• _TEXT BLOCK_:
- Opening Delimiter -
University lays off 24 employees amid pandemic

As part of sweeping budget cuts mandated by the University System of Georgia, Kennesaw State laid off 24 campus employees on Monday, Aug. 10.

These layoffs come amid the COVID-19 pandemic, which triggered a decision by the USG to decrease its budget by 14 percent for fiscal year 2021. Two-thirds of the relieved KSU employees made less than $50,000 a year.

The United Campus Workers of Georgia released several videos and statements castigating the university for its lack of action for its employees.

The UCWGA has made a list of demands for KSU President Pamela Whitten, including calls to release the university budget and its decision-making process for layoffs.

A USG budget proposal released in May showed that KSU is set to have a near $23 million budget reduction for fiscal year 2021 and that an estimated 202 jobs will be eliminated or held vacant.

UCWGA has called for Whitten — who makes nearly $500,000 annually — to reduce her salary in order to help keep the campus workers employed.

“Personally, I just think it’s heartbreaking to let these folks off in the middle of a pandemic when there’s other alternatives that the university could have pursued,” KSU UCWGA chapter member Amy Donahue said.

Over 70 percent of the laid-off employees were women and 20 percent of the employees were African American, one of whom is a retired veteran who has worked for the university since 2015, according to the UCWGA.

“To be fired in the middle of a pandemic, to lose health insurance, it really is a tragic situation,” Donahue said.

Colleges and universities are strongly encouraged to avoid laying off workers, according to a memo by the USG. The KSU chapter of the UCWGA stated that these are permanent reductions in force.

“At this point, our main concern is with the workers who’ve been let go,” Donahue said. “Some have filed appeals with the Board of Regents and we’ve tried to assist in that process.”

Donahue stated that the university should explore alternatives to layoffs but believes that KSU President Pamela Whitten has not considered those options.

“There remain a number of vacant positions that are budgeted, some of which overlap with those people who have been let go,” Donahue said. “It appears that layoffs were their first option.”

KSU has yet to respond to the UCWGA’s demands.
- Closing Delimiter -
• _TASKS FOR THIS EXERCISE_:
• 1. In the layoffs article, by what percentage did the University System of Georgia decide to decrease its budget for fiscal year 2021?
• 2. Retype a passage from the layoffs article: begin at the words "As part of sweeping" and stop after the words "for its employees.".
The data after the layoffs article isn't needed for this work.

• _THE DATA_:
- Opening Delimiter -
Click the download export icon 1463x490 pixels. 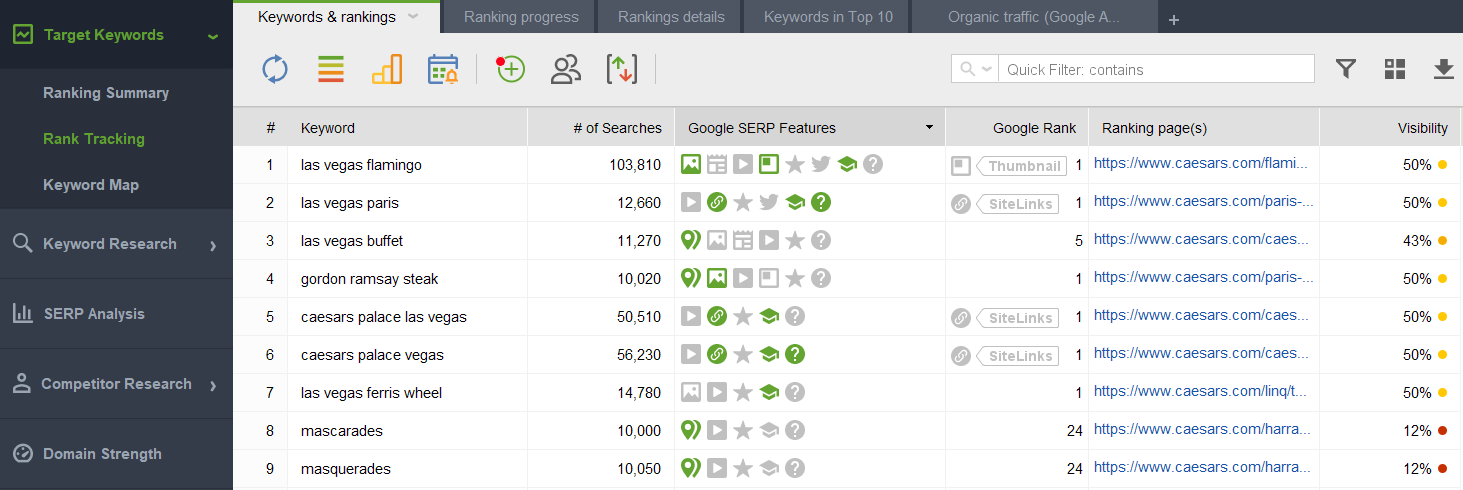(1443, 68)
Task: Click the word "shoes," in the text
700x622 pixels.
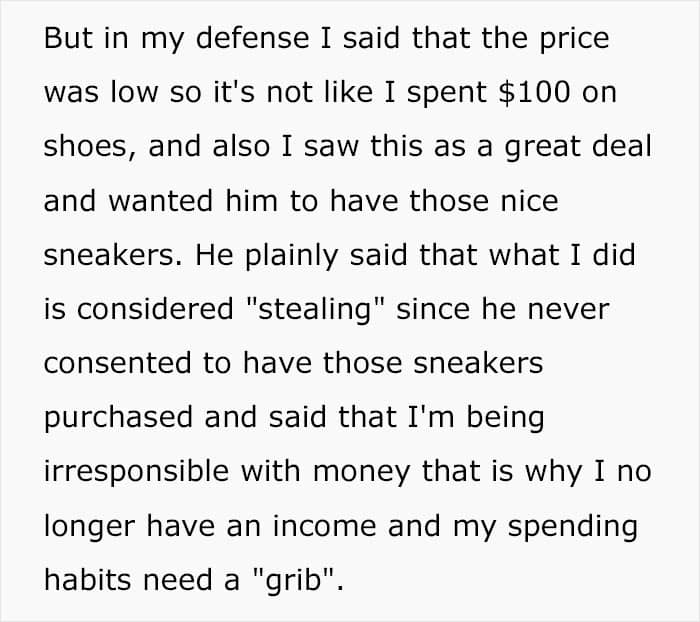Action: 90,147
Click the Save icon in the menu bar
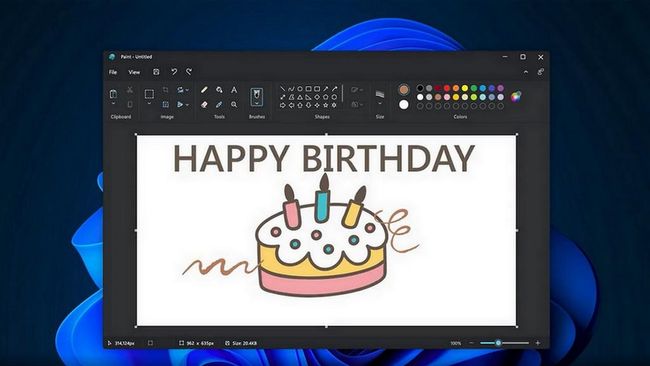The image size is (650, 366). pos(156,72)
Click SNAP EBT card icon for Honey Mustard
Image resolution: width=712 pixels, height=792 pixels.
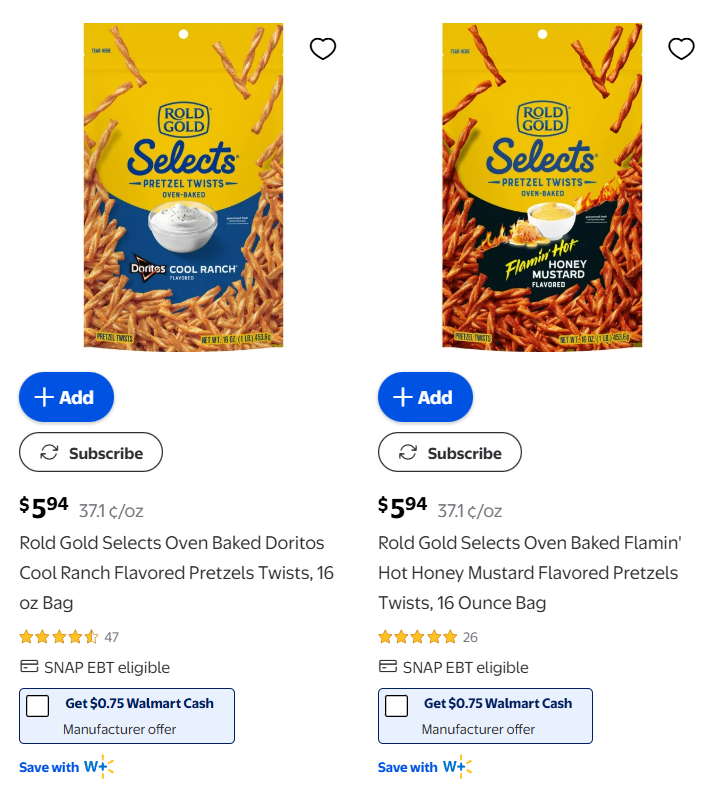(387, 667)
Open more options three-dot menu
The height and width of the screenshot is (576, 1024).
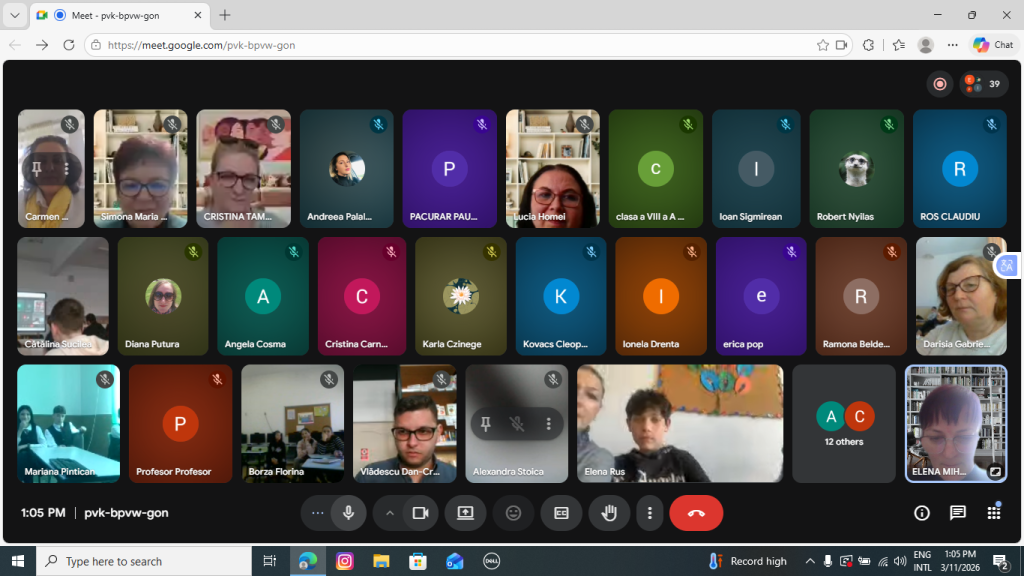(650, 513)
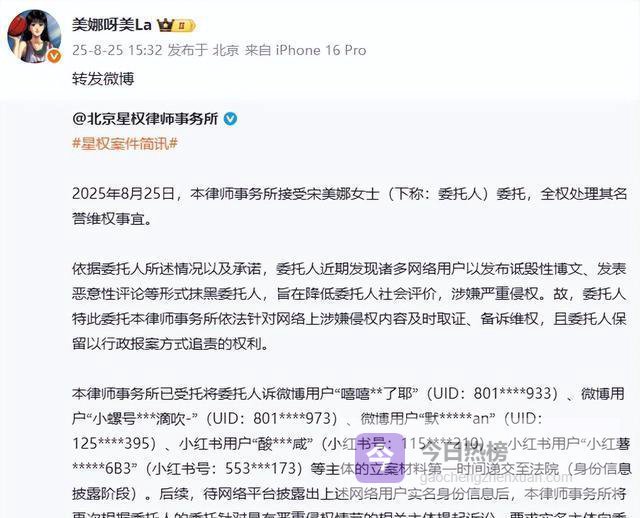Click the iPhone 16 Pro source text

coord(321,50)
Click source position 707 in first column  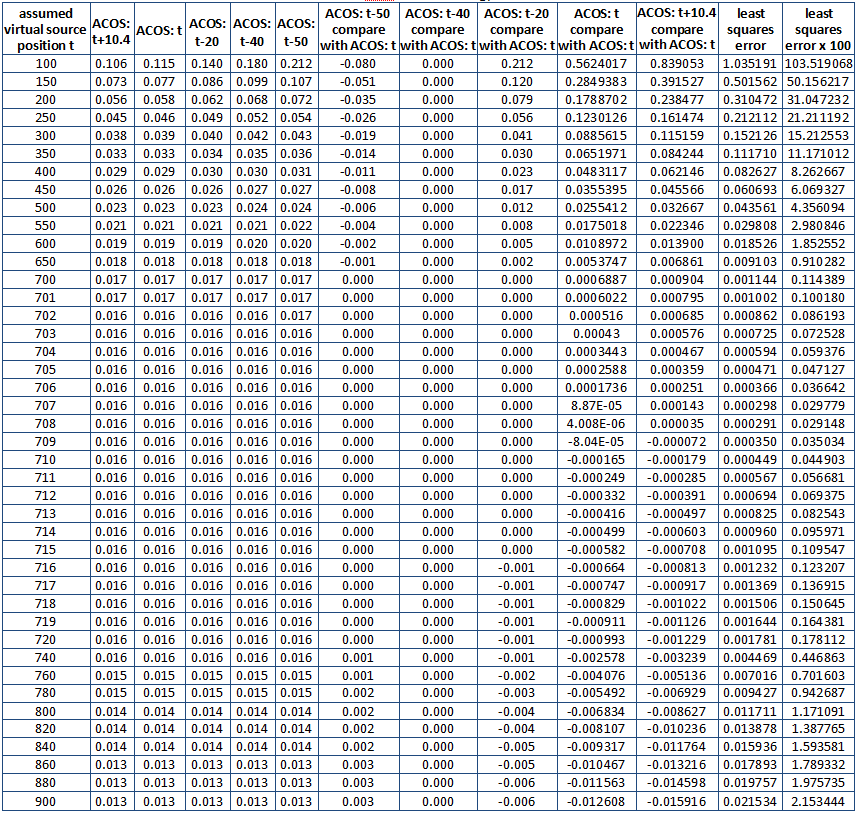point(45,405)
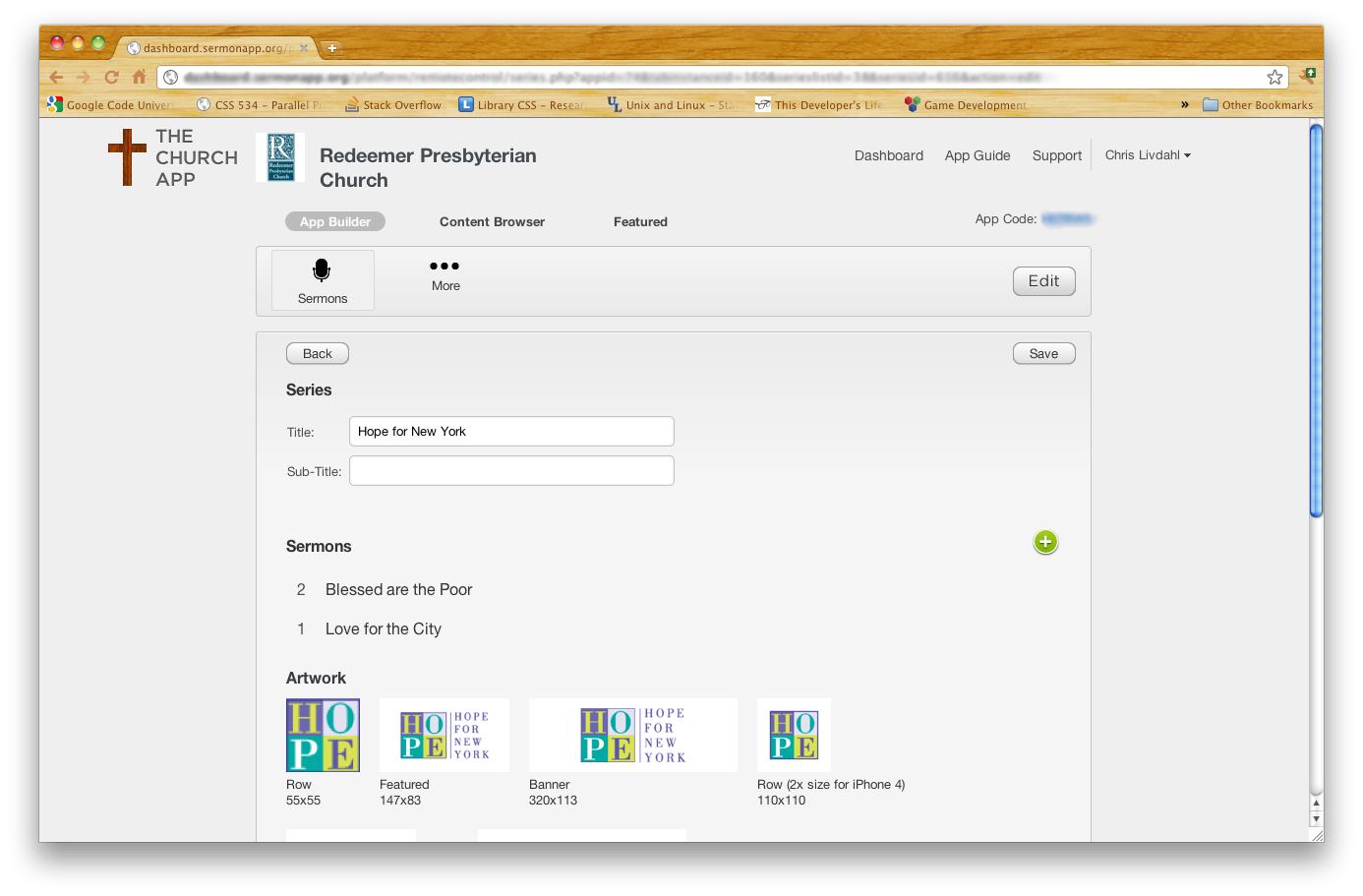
- Closing Delimiter -
• _PER-TASK OUTPUTS_:
• 1. 14 percent

• 2.
As part of sweeping budget cuts mandated by the University System of Georgia, Kennesaw State laid off 24 campus employees on Monday, Aug. 10.

These layoffs come amid the COVID-19 pandemic, which triggered a decision by the USG to decrease its budget by 14 percent for fiscal year 2021. Two-thirds of the relieved KSU employees made less than $50,000 a year.

The United Campus Workers of Georgia released several videos and statements castigating the university for its lack of action for its employees.